Si las medidas sanitarias continúan y  las marchas opositoras logran  aglutinar a sectores asfixiados económicamente  por los efectos  pandemia  se tornará  más difícil  descalificarlos. Es así que cuando se movilicen  pymes o  comerciantes por el simple efecto de la mímesis, a medida que sean más, otros tantos se van a aglutinar y el paso siguiente será el  que esos grupos inorgánicos  encuentren algún  referente que interprete sus posturas  y se  vuelva el líder de una  oposición hoy por hoy  desbandada y sin referentes  visibles dentro de  esta tercera ola  kirchnerista. Por irónico que resulte,  esta también es una condición que los referentes de lo que queda de  cambiemos saben aprovechar.  En el mundo de la  política hay una máxima  que dice que mientras más lejos se está del poder más incoherente, irresponsables o irracionales se volverán los  discursos y  propuesta al carecer de una  posibilidad cierta    de  gestionar la cosa pública. Una ventaja con la que no cuenta quien está en el poder y ostenta  peso territorial.

 

El núcleo duro de la derecha es  un histórico  30 %, pero la gran batalla cultural  es por el sentido común de aquellos que sin pertenecer a la extrema derecha o al  peronismo pueden en ciertas  circunstancias  volcar la balanza a favor de uno u  otro bando  en determinados momentos históricos.  Un delicado juego de consensos cambiante y dinámico como los ánimos de la clase media en nuestro país.

 

NO HAY HECHOS, SOLO INTERPRETACIONES

 

No sirven los ensimismamientos en posiciones  duras e intransigentes de los principios  peronista, aunque sean verdad. Es necesario  abrir el diálogo con el pueblo para  encontrar soluciones originales a nuestros problemas. Sentarse desde el poder a esgrimir una y otra vez el argumento sanitario —que ya sabemos es cierto— no va a alcanzar. El peligro del discurso de la derecha es que puede  robar las banderas que son propias del ámbito nacional y popular  y  derrotar con ellas al propio movimiento. La libertad, por ejemplo,  es una de ellas.

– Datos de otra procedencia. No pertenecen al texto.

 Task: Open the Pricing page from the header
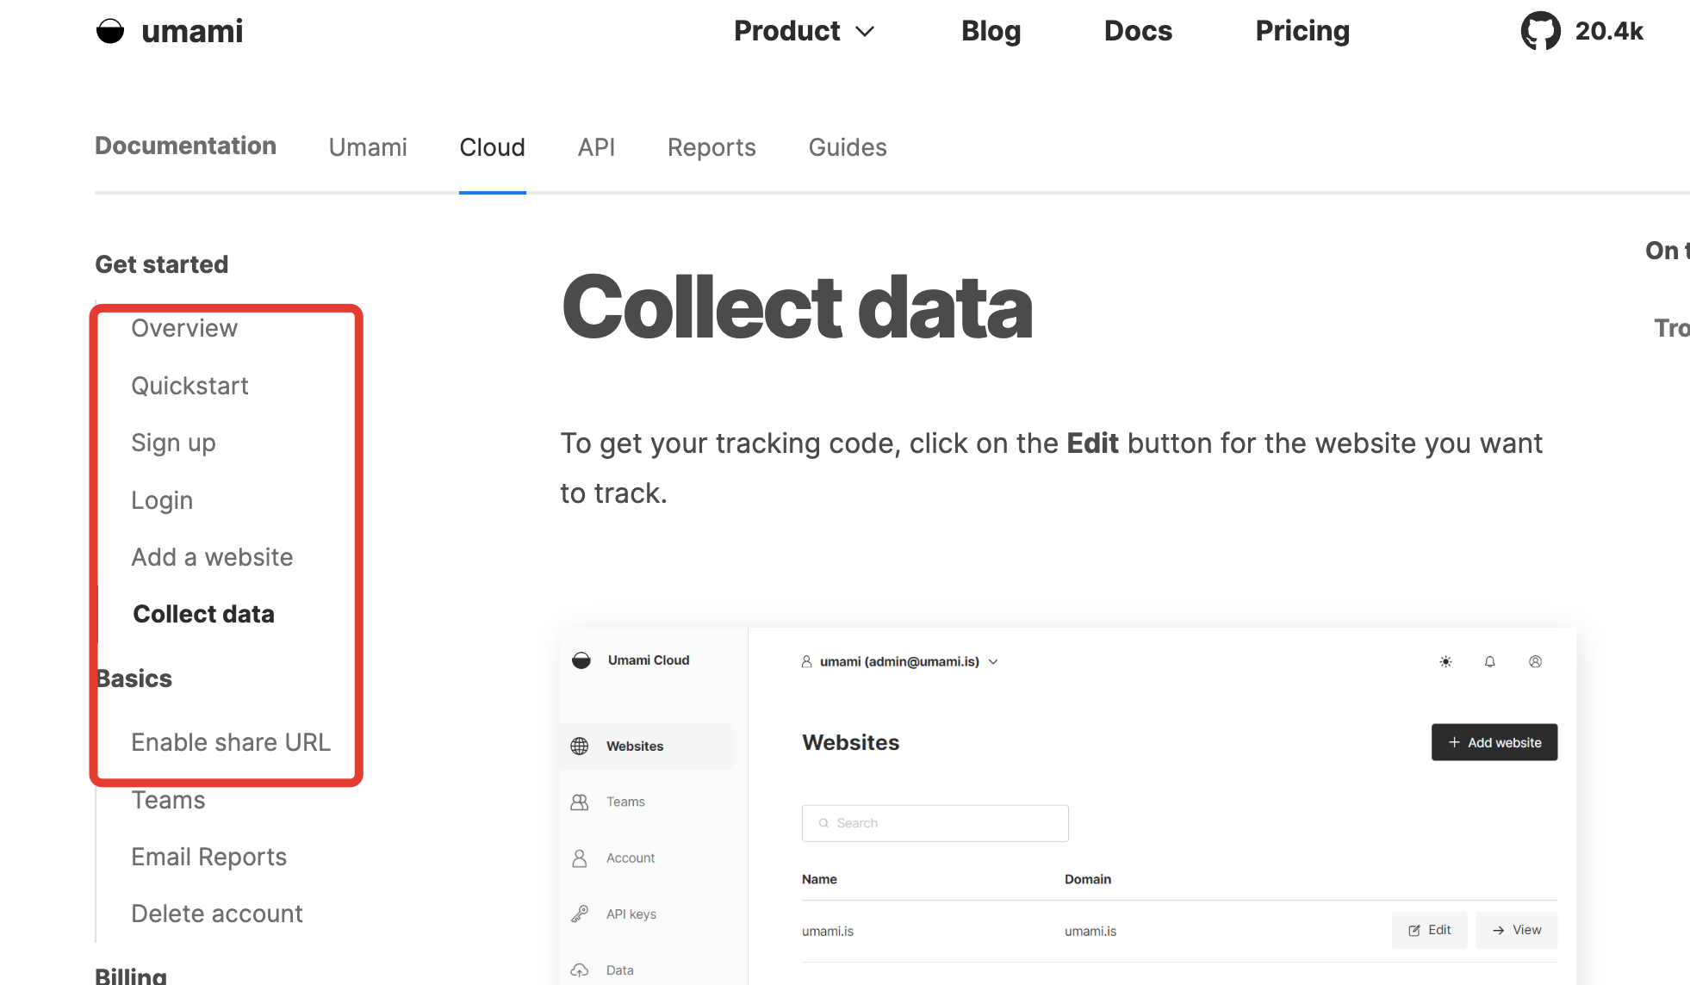point(1302,31)
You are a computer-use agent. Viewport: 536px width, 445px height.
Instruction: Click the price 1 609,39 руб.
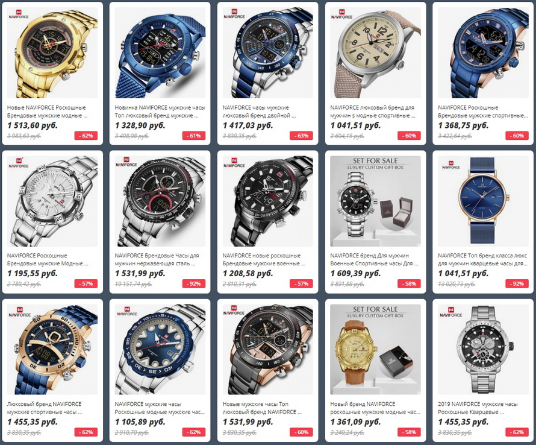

Irónicamente,  el aislamiento social que vulgarmente llamamos “cuarentena” tiene la propiedad de aparecer más inútil a medida que va a teniendo éxito en evitar contagios. Es decir, entre menos contagios hay, menos útil parece ser la llamada “cuarentena”.

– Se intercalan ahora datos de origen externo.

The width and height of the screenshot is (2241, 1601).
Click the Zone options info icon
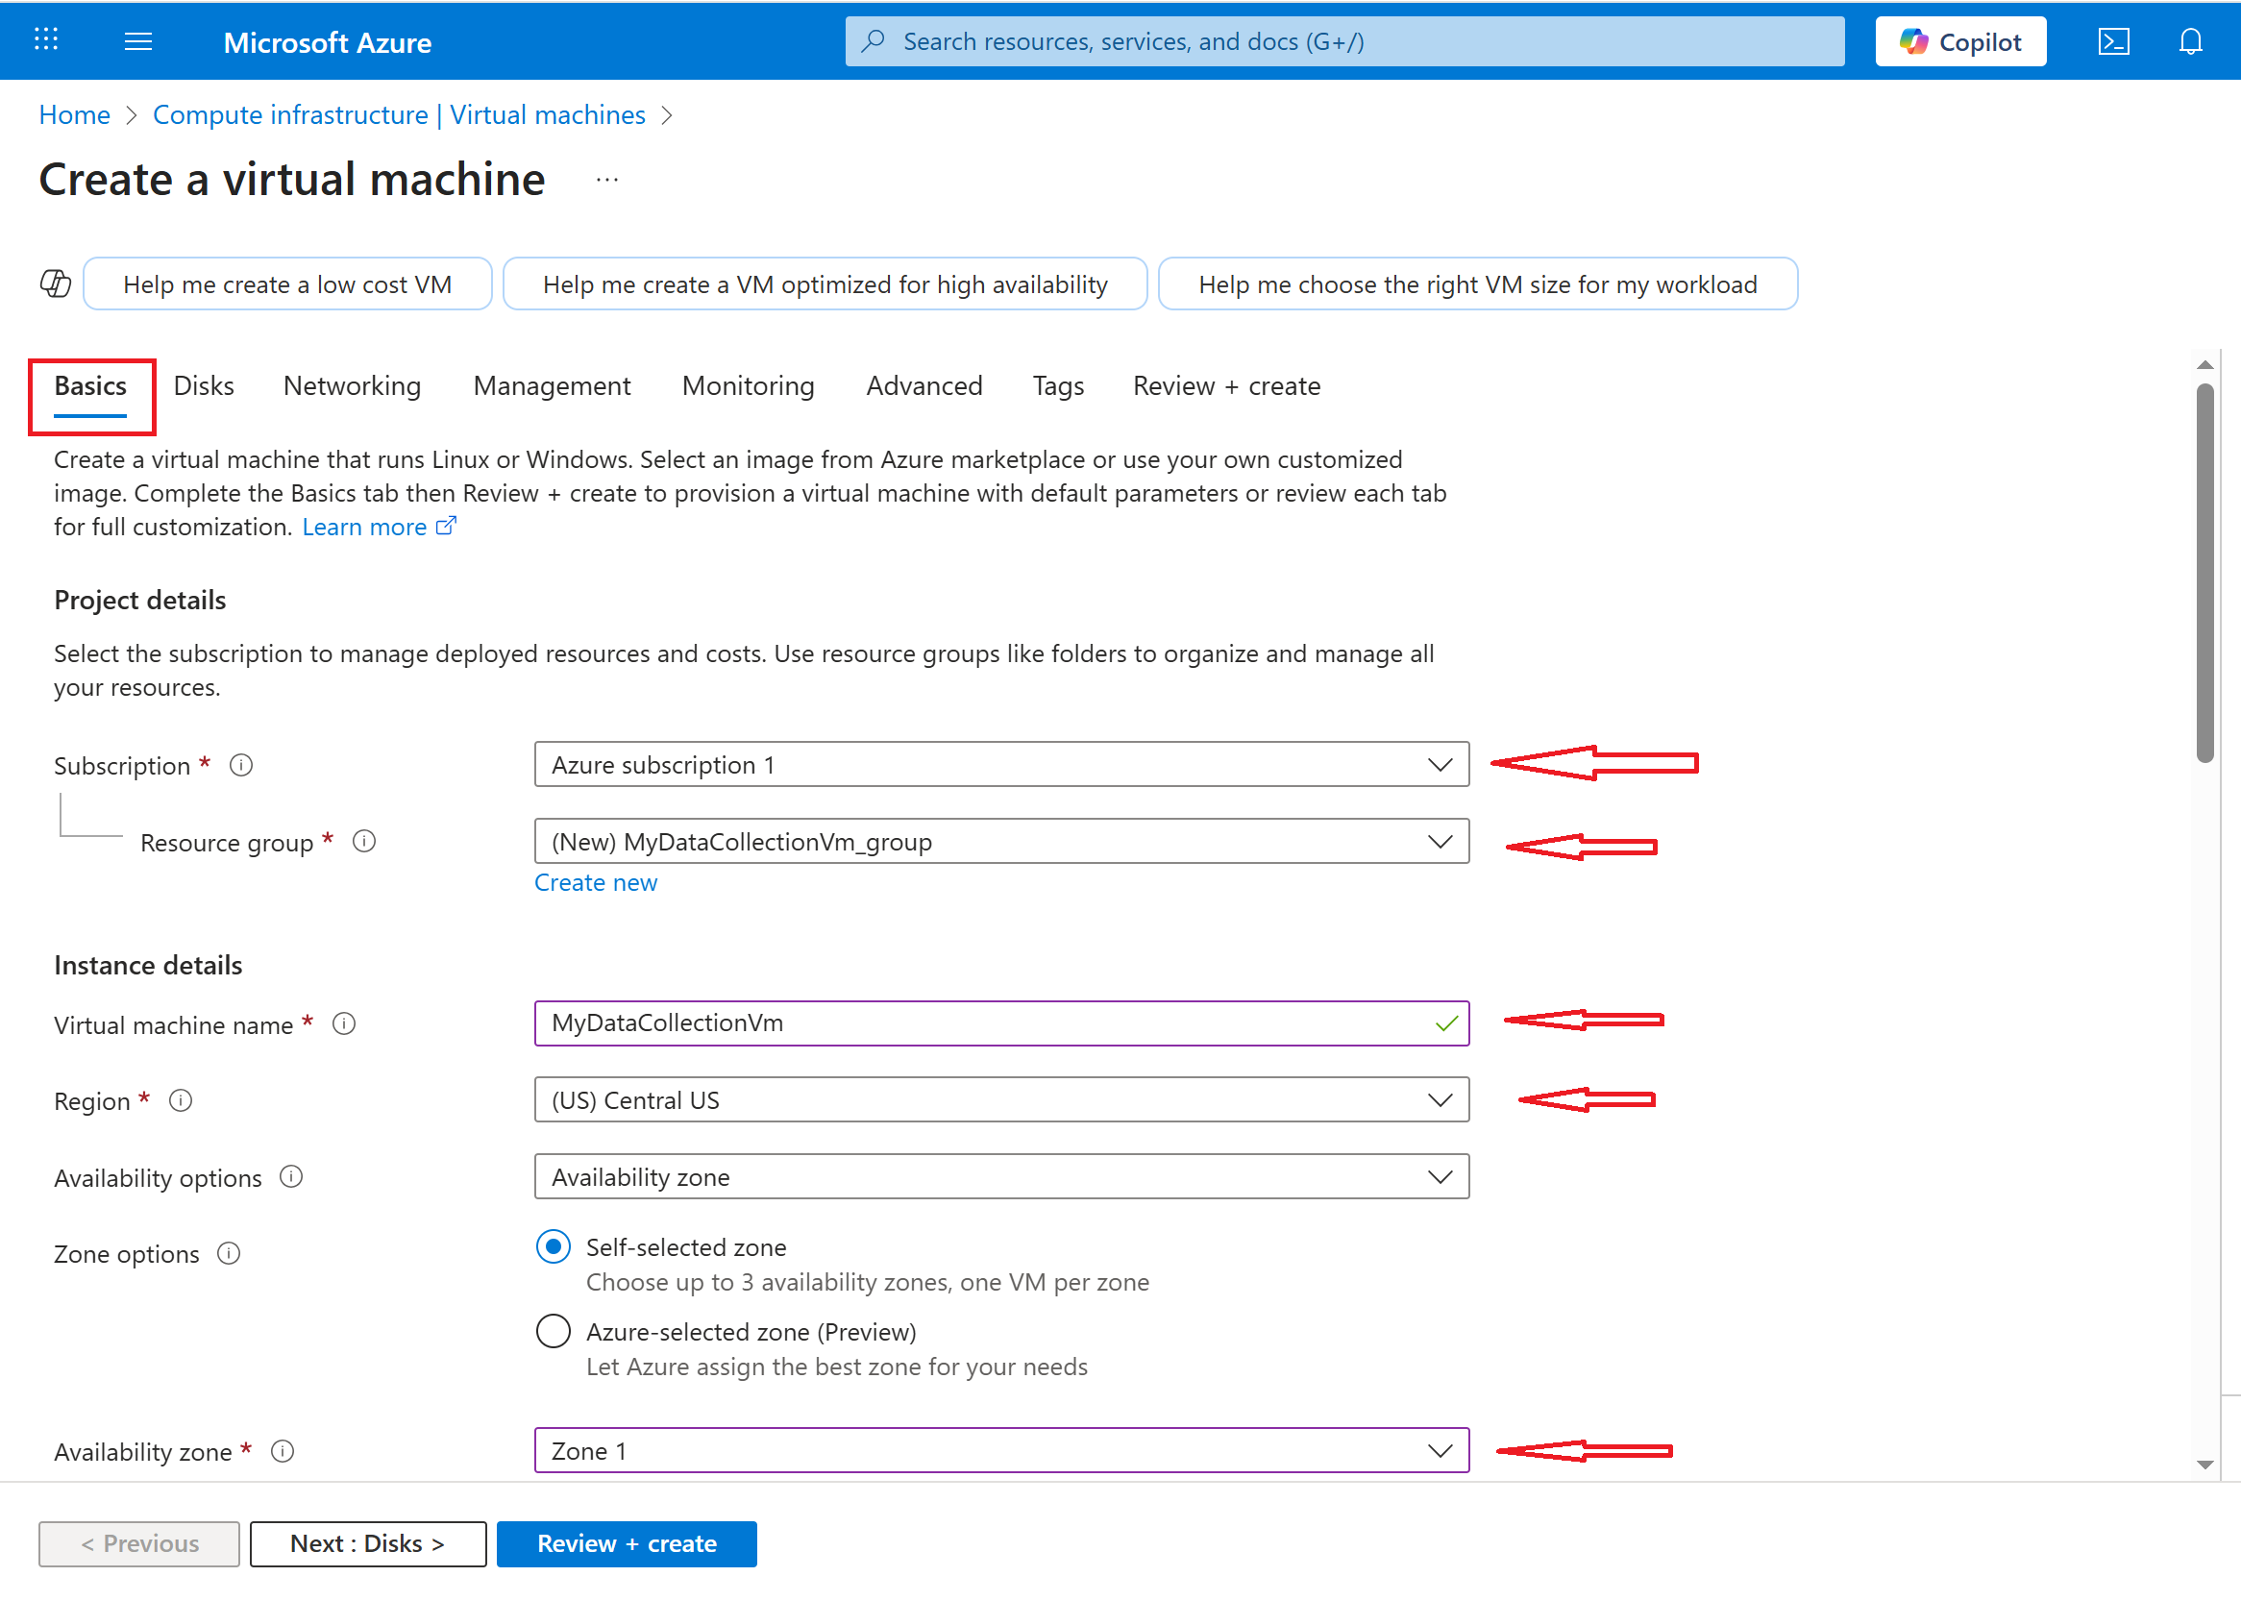point(229,1254)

Es una paradoja, la misma paradoja de la elevación de las condiciones sociales de las mayorías: a medida que van llegando a la clase media, los trabajadores se van despegando del proyecto político que los sacó de la pobreza. La historia reciente de nuestro país es un ejemplo concreto de la  dinámica que permitió la llegada de la derecha al poder por primera vez en la historia de nuestro país a través del voto popular.  Las paradojas de la política.

Ante estos panoramas es indispensable   construir consensos nuevos en todo momento. El consenso que sirvió hace dos meses —el de que era importante la “cuarentena” para salvar vidas— ya se agoto. Hay que construir  otros. Es la fortuna cambiando, como diría Maquiavelo, por lo que es necesario que el príncipe tenga la virtud suficiente para dominar la fortuna en todo momento.

Hay que cambiar de discurso. En vez de “primero la salud y luego la economía” se debería  pasar a “primero la salud y la economía”. El gobierno nacional debería  atender ambas cosas a la vez, porque si atiende  una sola la derecha  gorila se  montará sobre el argumento de la otra y va a ganar fuerza.

Si el gobierno pretende  sostener el aislamiento tendrá que  sostenerlo con un paquete que resuelva todos los problemas derivados del aislamiento. Con solo repetir “quedate en casa” y “hay que cuidar la salud” no alcanzará.

Es la hora de la política, es la hora de no perder la manija del poder político en el Estado. Y la política no se hace puteando y descalificando al que plantea una necesidad o una disconformidad: se hace prestando el oído y dialogando.

Si el peronismo no pone  el oído, alguien más lo hará.